Beschreibung des Projekts

Im Rahmen der Kieler Woche 1978 beteiligte sich eine Künstlergruppe des Modellversuchs mit drei Projekten an der „Spiellinie – Kiellinie“. Ihr Auftrag, der sich in Aktivitäten des Bundesverbandes Bildender Künstler (BBK) einordnete, bestand u. a. darin, auch andere Altersgruppen als Kinder und jüngere Schüler einzubeziehen und einen Bezug zu Stadt und Umwelt herzustellen. Dies gelang mit einem „November-Puzzle“, das zum 60. Jahrestag des Kieler Matrosenaufstands an die Ereignisse von 1918 erinnern sollte, und mit einem Riesenposter „Arbeitswelt Kieler Hafen“. Hier war das Ziel, auf die Bedrohung der Arbeitsplätze im Schiffbau aufmerksam zu machen und anzuregen, die bekannte Umgebung mit neuen Augen zu sehen. Beide Projekte basierten auf Untersuchungen und Vorstudien, die von der Künstlergruppe gemeinsam – teils vor Ort und teils am Schreibtisch – gemacht wurden.

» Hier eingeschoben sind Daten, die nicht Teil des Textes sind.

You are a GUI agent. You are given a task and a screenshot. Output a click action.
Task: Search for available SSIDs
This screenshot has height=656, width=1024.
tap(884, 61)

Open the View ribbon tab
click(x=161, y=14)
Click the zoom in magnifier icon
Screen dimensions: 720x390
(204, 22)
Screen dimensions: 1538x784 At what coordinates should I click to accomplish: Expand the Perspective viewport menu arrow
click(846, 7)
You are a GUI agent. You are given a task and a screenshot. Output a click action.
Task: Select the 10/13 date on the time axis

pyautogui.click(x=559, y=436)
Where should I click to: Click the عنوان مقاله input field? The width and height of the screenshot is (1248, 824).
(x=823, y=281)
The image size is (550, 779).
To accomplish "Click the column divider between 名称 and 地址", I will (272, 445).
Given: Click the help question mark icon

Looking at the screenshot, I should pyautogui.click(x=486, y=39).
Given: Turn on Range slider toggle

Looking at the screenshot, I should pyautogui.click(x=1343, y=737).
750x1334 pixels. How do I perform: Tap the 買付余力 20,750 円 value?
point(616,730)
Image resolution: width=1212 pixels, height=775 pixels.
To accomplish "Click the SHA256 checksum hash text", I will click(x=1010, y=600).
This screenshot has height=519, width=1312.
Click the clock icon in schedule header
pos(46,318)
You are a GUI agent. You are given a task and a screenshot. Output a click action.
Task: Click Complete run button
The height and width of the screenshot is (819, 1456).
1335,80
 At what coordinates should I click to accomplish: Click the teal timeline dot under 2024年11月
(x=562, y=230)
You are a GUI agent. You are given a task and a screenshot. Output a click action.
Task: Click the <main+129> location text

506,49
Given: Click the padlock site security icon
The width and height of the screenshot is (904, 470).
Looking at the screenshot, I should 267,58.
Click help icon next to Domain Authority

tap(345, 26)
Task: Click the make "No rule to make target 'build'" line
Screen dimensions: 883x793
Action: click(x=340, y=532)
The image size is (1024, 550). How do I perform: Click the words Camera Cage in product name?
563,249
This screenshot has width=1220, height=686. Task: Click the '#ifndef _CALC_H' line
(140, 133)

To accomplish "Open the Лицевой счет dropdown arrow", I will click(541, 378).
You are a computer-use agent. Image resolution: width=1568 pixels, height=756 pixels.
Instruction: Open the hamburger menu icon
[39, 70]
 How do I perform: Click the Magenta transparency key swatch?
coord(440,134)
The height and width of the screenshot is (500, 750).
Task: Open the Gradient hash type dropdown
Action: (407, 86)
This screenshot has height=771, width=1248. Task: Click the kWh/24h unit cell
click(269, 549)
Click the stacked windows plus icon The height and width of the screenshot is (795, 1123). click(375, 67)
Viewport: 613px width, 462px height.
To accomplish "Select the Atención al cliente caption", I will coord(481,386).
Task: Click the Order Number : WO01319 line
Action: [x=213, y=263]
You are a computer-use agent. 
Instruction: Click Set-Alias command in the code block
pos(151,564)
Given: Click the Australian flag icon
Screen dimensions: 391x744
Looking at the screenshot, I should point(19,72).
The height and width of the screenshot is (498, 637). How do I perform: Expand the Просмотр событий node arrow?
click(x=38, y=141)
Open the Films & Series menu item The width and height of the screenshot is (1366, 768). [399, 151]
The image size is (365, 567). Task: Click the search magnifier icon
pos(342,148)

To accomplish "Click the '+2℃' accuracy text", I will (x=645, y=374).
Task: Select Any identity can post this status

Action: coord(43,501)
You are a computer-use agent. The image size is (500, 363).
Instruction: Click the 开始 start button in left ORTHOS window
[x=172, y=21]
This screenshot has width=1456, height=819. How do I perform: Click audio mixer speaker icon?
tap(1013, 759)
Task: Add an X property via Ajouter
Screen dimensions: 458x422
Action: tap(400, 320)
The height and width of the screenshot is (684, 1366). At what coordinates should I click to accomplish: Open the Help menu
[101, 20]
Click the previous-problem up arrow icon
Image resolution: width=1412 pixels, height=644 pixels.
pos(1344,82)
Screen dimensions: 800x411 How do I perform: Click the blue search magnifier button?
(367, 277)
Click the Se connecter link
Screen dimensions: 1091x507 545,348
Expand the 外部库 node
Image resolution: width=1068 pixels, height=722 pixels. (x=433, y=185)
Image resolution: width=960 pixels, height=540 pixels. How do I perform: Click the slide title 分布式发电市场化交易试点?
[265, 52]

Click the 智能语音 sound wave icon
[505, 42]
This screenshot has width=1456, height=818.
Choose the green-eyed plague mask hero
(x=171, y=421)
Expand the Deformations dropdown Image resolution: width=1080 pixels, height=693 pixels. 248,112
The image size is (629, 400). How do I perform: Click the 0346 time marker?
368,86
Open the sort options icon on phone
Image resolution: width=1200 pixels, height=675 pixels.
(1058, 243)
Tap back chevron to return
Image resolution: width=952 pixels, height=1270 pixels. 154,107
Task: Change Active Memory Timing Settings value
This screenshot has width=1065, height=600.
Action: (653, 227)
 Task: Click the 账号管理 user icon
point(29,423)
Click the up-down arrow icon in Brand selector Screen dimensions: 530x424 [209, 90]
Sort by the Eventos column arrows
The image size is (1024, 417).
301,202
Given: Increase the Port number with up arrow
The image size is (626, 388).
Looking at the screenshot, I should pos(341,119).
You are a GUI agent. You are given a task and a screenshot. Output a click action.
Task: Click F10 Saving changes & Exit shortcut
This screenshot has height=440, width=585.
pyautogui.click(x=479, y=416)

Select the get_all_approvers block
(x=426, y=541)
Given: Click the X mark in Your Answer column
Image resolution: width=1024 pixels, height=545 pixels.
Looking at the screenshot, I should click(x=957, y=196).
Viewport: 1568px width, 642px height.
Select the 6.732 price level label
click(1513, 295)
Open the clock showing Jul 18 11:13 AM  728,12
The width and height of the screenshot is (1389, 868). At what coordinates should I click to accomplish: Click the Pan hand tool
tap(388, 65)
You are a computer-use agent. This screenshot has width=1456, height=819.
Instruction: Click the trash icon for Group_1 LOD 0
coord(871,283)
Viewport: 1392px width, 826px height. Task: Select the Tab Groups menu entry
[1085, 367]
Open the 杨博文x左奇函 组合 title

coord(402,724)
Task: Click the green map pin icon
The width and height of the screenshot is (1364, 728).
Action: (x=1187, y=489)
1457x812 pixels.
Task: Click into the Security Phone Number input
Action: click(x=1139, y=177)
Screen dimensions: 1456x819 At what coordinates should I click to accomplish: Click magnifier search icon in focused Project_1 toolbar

Das dritte Projekt „Historischer Webstuhl“ verband die Vermittlung alter Webtechniken mit Informationen über die Entwicklung von Arbeitsformen und Geräten in einer Foto-Dokumentation. Die verschiedenen Interessen und Erfahrungen des Publikums wurden in Spielaktionen mit technisch- und stadtgeschichtlichem Inhalt aufgegriffen. Spaß und Lernen, Spiel und Erkenntnis sollten verbunden werden. So wurde versucht, das heute bei Kultur- und Volksfesten übliche Konzept „Mitmachen“ inhaltlich weiterzuentwickeln. Dies ist beispielhaft bei der Integration ausländischer Arbeitnehmer aus Berlin und Kiel gelungen, die ihre Kultur mit Musik, Tanz und Folklore vorstellten. Der Modellversuch war bei der Kontaktaufnahme mit den Ausländergruppen, der Konzeptvorstellung und der Organisation beteiligt.

Viele Erfahrungen bei der Kiellinie lassen sich auf Projekte kommunaler Kulturerziehung und Kulturarbeit mit bestimmten Zielgruppen übertragen – gegenwärtig wird die Arbeit in einem Projekt zur Vorbereitung der Bundesgartenschau in Bonn 1979 weitergeführt.